Обсуждение: BUG #5652: Optimizer does wrong thing with partitioned tables

Поиск
Список
Период
Сортировка

BUG #5652: Optimizer does wrong thing with partitioned tables

От
"Mladen Gogala"
Дата:
The following bug has been logged online:

Bug reference:      5652
Logged by:          Mladen Gogala
Email address:      mladen.gogala@vmsinfo.com
PostgreSQL version: 8.4.4
Operating system:   Red Hat Linux 5.5, 64b
Description:        Optimizer does wrong thing with partitioned tables
Details:

Optimizer chooses to scan each partitioned table sequentially, instead of
using the available index:

news=# explain select max(created_at) from moreover_documents;
                                                      QUERY PLAN


----------------------------------------------------------------------------
----
---------------------------------------
 Aggregate  (cost=5115432.65..5115432.66 rows=1 width=8)
   ->  Append  (cost=0.00..5017318.72 rows=39245572 width=8)
         ->  Seq Scan on moreover_documents  (cost=0.00..10.20 rows=20
width=8)
         ->  Seq Scan on moreover_documents_y2010m06 moreover_documents
(cost=0
.00..236550.85 rows=1859585 width=8)
         ->  Seq Scan on moreover_documents_y2010m07 moreover_documents
(cost=0
.00..2073604.38 rows=16276938 width=8)
         ->  Seq Scan on moreover_documents_y2010m08 moreover_documents
(cost=0
.00..2022494.13 rows=15670513 width=8)
         ->  Seq Scan on moreover_documents_y2010m09 moreover_documents
(cost=0
.00..684618.36 rows=5438436 width=8)
         ->  Seq Scan on moreover_documents_y2010m10 moreover_documents
(cost=0
.00..10.20 rows=20 width=8)
         ->  Seq Scan on moreover_documents_y2010m11 moreover_documents
(cost=0
.00..10.20 rows=20 width=8)
         ->  Seq Scan on moreover_documents_y2010m12 moreover_documents
(cost=0
.00..10.20 rows=20 width=8)
         ->  Seq Scan on moreover_documents_y2011m01 moreover_documents
(cost=0
.00..10.20 rows=20 width=8)


When on single partition, the optimizer does the right thing:
news=# explain select max(created_at) from moreover_documents_y2010m09;
                                                                 QUERY PLAN


----------------------------------------------------------------------------
----
------------------------------------------------------------
 Result  (cost=0.15..0.16 rows=1 width=0)
   InitPlan 1 (returns $0)
     ->  Limit  (cost=0.00..0.15 rows=1 width=8)
           ->  Index Scan Backward using mdocs_created_y2010m09 on
moreover_docu
ments_y2010m09  (cost=0.00..800757.60 rows=5438436 width=8)
                 Filter: (created_at IS NOT NULL)
(5 rows)


Index is available on each and every partition.
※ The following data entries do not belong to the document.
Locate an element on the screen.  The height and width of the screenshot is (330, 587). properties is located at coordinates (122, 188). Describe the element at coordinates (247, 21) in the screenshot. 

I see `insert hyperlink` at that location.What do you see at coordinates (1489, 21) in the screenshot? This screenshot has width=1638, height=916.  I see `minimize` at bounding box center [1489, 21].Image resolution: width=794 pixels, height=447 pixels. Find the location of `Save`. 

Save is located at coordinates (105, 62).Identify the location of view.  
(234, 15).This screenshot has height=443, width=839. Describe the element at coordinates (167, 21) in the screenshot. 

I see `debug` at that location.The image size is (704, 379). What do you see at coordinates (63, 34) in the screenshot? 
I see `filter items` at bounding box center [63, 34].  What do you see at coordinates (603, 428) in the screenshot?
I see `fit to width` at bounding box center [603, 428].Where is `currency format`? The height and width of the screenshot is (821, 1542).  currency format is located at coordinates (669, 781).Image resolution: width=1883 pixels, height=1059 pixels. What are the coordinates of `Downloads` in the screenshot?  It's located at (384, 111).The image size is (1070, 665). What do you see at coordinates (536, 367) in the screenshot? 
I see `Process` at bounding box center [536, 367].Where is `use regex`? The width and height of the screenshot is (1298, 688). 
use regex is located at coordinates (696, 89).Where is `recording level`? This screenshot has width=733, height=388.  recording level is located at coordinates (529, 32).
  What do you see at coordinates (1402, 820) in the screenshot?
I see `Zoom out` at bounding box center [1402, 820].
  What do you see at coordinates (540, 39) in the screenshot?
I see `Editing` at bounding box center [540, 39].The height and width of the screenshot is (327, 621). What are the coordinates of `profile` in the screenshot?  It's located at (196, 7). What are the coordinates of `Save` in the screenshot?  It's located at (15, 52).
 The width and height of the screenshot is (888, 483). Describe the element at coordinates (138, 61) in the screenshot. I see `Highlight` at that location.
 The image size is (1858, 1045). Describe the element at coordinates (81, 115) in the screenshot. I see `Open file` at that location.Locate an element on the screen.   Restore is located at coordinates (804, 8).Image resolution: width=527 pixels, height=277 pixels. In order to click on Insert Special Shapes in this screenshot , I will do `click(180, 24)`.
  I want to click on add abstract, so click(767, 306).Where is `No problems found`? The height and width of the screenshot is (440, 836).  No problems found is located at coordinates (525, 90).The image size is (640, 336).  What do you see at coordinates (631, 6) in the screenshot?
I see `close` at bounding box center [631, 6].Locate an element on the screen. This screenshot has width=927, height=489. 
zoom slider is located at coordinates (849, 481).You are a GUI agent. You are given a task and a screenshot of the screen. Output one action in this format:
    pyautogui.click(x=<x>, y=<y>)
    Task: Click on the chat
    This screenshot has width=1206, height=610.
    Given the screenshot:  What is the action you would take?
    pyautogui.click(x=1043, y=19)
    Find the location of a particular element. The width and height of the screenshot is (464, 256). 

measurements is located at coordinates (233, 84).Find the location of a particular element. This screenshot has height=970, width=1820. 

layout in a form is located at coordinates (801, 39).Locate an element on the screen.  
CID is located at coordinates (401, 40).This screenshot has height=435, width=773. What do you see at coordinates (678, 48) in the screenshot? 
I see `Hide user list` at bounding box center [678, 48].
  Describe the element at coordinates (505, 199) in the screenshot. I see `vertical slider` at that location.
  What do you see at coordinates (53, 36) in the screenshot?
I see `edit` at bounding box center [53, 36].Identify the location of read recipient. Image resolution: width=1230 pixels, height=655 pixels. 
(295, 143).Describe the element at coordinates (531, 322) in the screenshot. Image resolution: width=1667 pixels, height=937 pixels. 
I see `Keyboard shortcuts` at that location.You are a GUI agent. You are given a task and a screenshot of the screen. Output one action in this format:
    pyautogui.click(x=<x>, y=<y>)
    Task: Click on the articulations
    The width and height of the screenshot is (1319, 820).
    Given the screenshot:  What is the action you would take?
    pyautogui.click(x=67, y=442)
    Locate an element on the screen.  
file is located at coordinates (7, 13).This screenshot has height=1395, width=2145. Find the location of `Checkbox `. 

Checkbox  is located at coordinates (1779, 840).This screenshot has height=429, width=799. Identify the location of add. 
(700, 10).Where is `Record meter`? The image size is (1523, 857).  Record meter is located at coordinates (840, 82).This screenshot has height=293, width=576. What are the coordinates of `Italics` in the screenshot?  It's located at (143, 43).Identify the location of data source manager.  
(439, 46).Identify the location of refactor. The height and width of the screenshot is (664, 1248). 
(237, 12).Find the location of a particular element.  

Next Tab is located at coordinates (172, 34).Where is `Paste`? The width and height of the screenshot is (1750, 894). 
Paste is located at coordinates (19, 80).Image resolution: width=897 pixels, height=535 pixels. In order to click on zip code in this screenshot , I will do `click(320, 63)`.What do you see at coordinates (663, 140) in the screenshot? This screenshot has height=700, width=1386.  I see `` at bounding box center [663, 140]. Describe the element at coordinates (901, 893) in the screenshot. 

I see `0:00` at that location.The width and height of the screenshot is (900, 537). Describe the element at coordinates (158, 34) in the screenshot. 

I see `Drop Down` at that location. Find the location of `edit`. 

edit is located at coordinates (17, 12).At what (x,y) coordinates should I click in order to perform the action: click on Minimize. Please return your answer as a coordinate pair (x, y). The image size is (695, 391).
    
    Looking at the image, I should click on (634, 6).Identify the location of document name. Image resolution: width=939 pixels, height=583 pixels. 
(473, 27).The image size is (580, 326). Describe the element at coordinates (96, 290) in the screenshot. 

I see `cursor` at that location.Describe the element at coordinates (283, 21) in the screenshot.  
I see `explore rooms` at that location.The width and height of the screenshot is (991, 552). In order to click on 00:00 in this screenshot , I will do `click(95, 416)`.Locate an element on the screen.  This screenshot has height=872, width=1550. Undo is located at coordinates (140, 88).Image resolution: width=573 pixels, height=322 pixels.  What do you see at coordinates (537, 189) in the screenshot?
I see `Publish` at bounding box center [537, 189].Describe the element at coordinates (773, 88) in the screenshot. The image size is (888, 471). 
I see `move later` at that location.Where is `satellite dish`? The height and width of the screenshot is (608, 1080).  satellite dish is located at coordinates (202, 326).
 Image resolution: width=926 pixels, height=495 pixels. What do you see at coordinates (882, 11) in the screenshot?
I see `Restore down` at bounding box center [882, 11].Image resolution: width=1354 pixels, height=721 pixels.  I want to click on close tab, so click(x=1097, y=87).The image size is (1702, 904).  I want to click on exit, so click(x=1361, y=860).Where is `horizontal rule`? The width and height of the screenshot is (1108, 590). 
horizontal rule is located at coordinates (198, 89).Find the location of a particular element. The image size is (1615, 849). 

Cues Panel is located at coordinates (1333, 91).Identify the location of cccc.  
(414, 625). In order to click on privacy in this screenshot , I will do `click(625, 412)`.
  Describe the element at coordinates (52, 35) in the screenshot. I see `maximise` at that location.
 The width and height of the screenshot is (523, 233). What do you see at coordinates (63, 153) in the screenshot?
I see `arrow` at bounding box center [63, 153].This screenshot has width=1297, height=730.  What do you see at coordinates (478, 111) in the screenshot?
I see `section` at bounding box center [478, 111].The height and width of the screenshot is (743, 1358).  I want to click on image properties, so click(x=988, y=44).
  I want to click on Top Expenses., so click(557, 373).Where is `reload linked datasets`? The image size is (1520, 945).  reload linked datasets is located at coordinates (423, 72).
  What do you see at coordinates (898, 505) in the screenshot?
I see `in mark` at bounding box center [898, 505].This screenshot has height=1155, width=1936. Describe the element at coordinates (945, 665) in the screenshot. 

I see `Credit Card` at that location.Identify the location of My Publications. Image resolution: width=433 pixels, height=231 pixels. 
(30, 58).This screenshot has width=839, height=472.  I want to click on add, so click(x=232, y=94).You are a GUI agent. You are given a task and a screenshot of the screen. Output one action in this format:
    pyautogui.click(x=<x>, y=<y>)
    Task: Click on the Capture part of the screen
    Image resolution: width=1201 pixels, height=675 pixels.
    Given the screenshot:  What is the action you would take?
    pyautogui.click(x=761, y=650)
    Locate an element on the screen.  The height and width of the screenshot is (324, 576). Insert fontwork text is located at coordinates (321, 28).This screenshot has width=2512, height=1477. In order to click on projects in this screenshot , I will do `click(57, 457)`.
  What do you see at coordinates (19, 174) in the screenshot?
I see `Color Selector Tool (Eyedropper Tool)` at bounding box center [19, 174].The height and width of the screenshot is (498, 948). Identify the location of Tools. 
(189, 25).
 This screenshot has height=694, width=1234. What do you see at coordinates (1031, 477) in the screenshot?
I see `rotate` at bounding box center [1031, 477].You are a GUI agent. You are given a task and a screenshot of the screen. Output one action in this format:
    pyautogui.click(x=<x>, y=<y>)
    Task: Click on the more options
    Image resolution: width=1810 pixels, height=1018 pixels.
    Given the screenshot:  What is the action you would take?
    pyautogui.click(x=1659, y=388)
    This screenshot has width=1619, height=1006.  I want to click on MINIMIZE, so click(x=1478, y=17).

There is only one way to
calculate the max for the entire partitioned table: to calculate max for
each partition and then select max of those. Optimizer should take into
account the available access paths for each partition, yet it doesn't do so.

Re: BUG #5652: Optimizer does wrong thing with partitioned tables

От
Euler Taveira de Oliveira
Дата:
Mladen Gogala escreveu:
> Optimizer chooses to scan each partitioned table sequentially, instead of
> using the available index:
>
This is not a bug. How would the optimizer know that the maximum value is in
that specific partition? There is neither a global index for a partitioned
table nor an optimizer artifact to know aggregate information before scanning
all of the partitions. Maybe when we have a better support for table
partitioning such optimizer artifact would be implemented but don't hold your
breath.


--
  Euler Taveira de Oliveira
  http://www.timbira.com/

Re: BUG #5652: Optimizer does wrong thing with partitioned tables

От
Mladen Gogala
Дата:
Euler Taveira de Oliveira wrote:
> Mladen Gogala escreveu:
>
>> Optimizer chooses to scan each partitioned table sequentially, instead of
>> using the available index:
>>
>>
> This is not a bug. How would the optimizer know that the maximum value is in
> that specific partition? There is neither a global index for a partitioned
> table nor an optimizer artifact to know aggregate information before scanning
> all of the partitions. Maybe when we have a better support for table
> partitioning such optimizer artifact would be implemented but don't hold your
> breath.
>
>
>
Euler, optimizer is selecting a wrong path, which is a bug by
definition. I am not asking the optimizer to know what is the maximum, I
am asking it to select the right path, something that it isn't doing. As
is visible from the original bug report, the optimizer is choosing
sequential scan instead of the index scan. When only a single partition
is involved, the index scan is selected, while for the entire table,
sequential scan is selected for every partition.

--

Mladen Gogala
Sr. Oracle DBA
1500 Broadway
New York, NY 10036
(212) 329-5251
http://www.vmsinfo.com
The Leader in Integrated Media Intelligence Solutions

Re: BUG #5652: Optimizer does wrong thing with partitioned tables

От
Chris Travers
Дата:
Just adding my voice to the "fix it" camp.  Is there any reason the
table scans in this sort of thing cannot be independently planned?

Best Wishes,
Chris Travers

Re: BUG #5652: Optimizer does wrong thing with partitioned tables

От
Jeff Davis
Дата:
On Fri, 2010-09-10 at 10:37 -0400, Mladen Gogala wrote:
> Euler, optimizer is selecting a wrong path, which is a bug by
> definition.

I agree that the optimizer should be improved here, but it's not really
a "bug". I think what you are requesting is considered more of a feature
to make the optimizer smarter.

The optimizer will never be so good that it always picks the best path.
Consider a 100-table join: would it be a "bug" if it didn't find the
perfect join order?

Regards,
    Jeff Davis

Re: BUG #5652: Optimizer does wrong thing with partitioned tables

От
Jeff Davis
Дата:
On Fri, 2010-09-10 at 08:10 -0700, Chris Travers wrote:
> Just adding my voice to the "fix it" camp.  Is there any reason the
> table scans in this sort of thing cannot be independently planned?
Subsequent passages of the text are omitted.